Hill and other senior Navy chaplains first took their concern to the North American Mission Board. Participants in a January meeting say they were told that if they did not like the NAMB policy, they could seek endorsement for chaplaincy service somewhere else.
Then they took their concern to Southern Baptist leaders. Letters to the trustee chairman of the North American Mission Board and the president of the Southern Baptist Convention received no response. When a letter from Hill appeared in The Alabama Baptist about this issue he was summoned to NAMB’s Atlanta headquarters for a meeting with NAMB vice president John Yarborough.
At that meeting, Hill, who serves as director of training and education for the Navy Chief of Chaplains Office, and Tierian Cash, deputy chaplain of the Marine Corps, presented information demonstrating that the former Home Mission Board required ordination before endorsing anyone as a military chaplain.

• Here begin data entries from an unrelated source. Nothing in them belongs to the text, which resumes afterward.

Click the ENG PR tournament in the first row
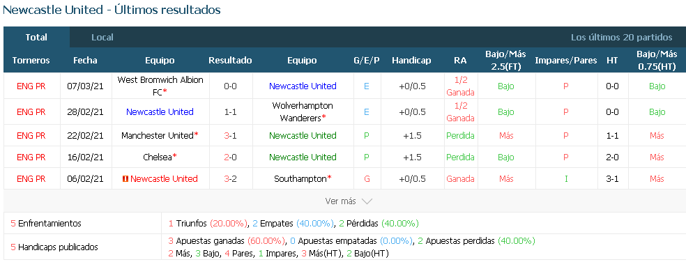The height and width of the screenshot is (262, 686). pyautogui.click(x=31, y=86)
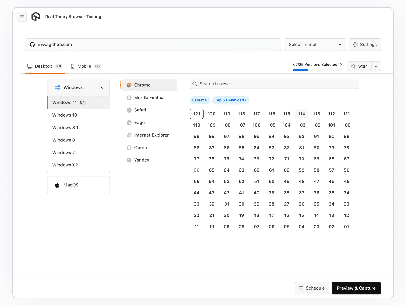
Task: Open the Star button dropdown arrow
Action: 376,66
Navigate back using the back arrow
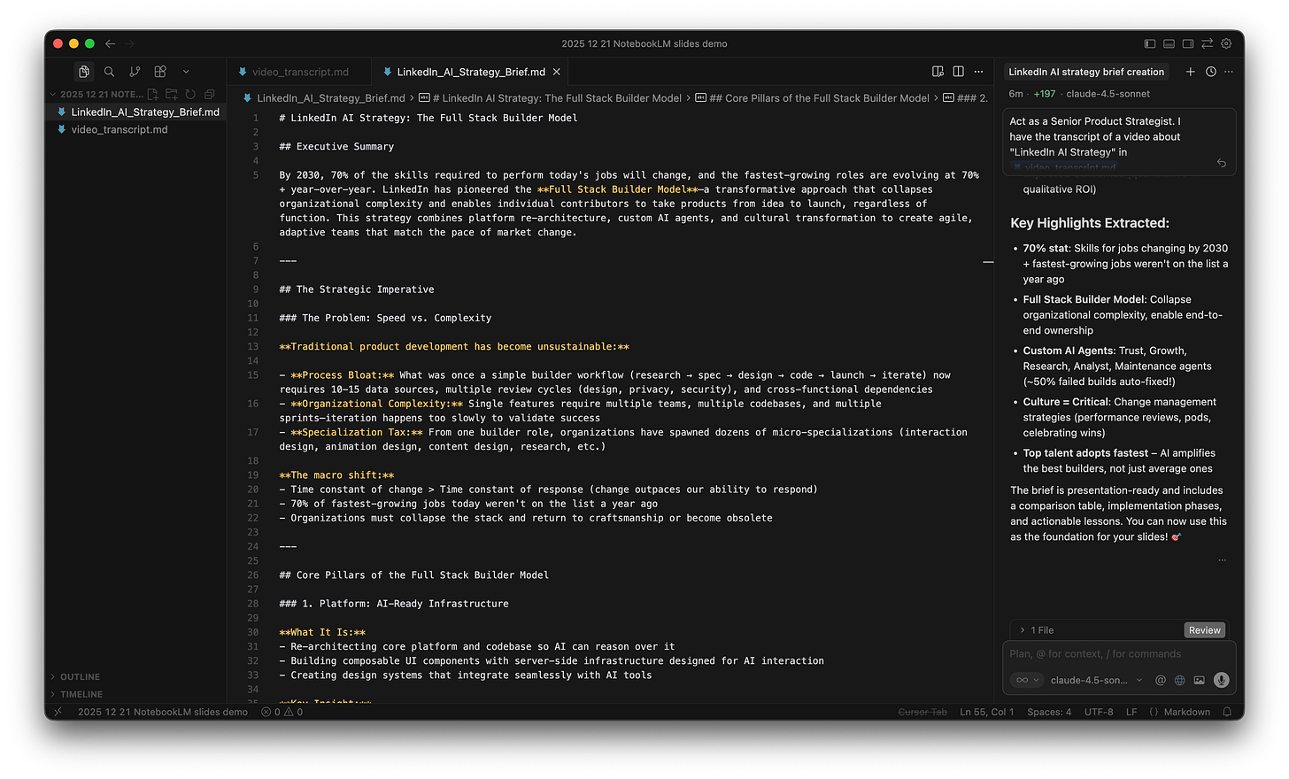 coord(110,42)
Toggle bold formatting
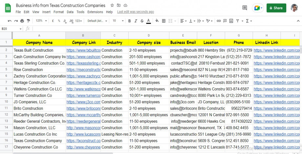 tap(129, 21)
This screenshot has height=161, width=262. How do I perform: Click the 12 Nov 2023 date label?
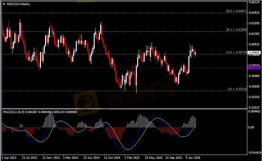coord(51,158)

According to Hill and Cash, Yarborough acknowledged that NAMB had acted on
misinformation when contending that the board had never required ordination for its endorsed military chaplains. Yarborough said he would attempt to get the issue placed on the agenda for the October meeting of NAMB trustees.
But the trustees declined to place the concern on their October agenda. A committee of the trustees called the Chaplains Commission said it might consider the issue in October but offered no promise. That is when Hill, a native of Gadsden who grew up in the College Heights Baptist Church, and other senior Navy chaplains decided to take the issue to Southern Baptists.
“We believe Southern Baptists want their chaplains to be clergy persons,” Hill said in an interview. He said he will attempt to get the issue introduced at the annual meeting of Southern Baptists in Phoenix June 17-18.
“I believe Southern Baptists expect their military chaplains to be ordained clergy persons,” Hill said. “That is the reason I am trying to get this issue into the public.”
A senior Navy chaplain holds the rank of Captain or higher. Twelve Southern Baptists currently are in this category. Eleven of the 12 expressed their concern in person to NAMB in the January meeting. All 12 are sympathetic to Hill’s effort, we were told. Obviously, the identity as an authorized minister of the gospel is important to these chaplains. We are told the concern is shared across the various branches of service though we have not talked to chaplains outside the Navy and Marine Corps about this issue.
What NAMB will do is unknown. Public statements since the meeting between Yarborough, Hill and Cash have downplayed the importance of materials the two chaplains presented.
What Southern Baptists will say about this issue is unknown. Do Southern Baptists want their military chaplains to be ministers of the gospel, as that term is generally understood, or not?
We believe it would be a sad day for Southern Baptist presence in the military if the 12 senior Navy chaplains and others took NAMB’s suggestion and sought endorsement for military chaplain service from other sources.
Hopefully, Southern Baptists across the nation will let their feelings be known about the identity they expect for military chaplains and all parties will be able to abide by that message.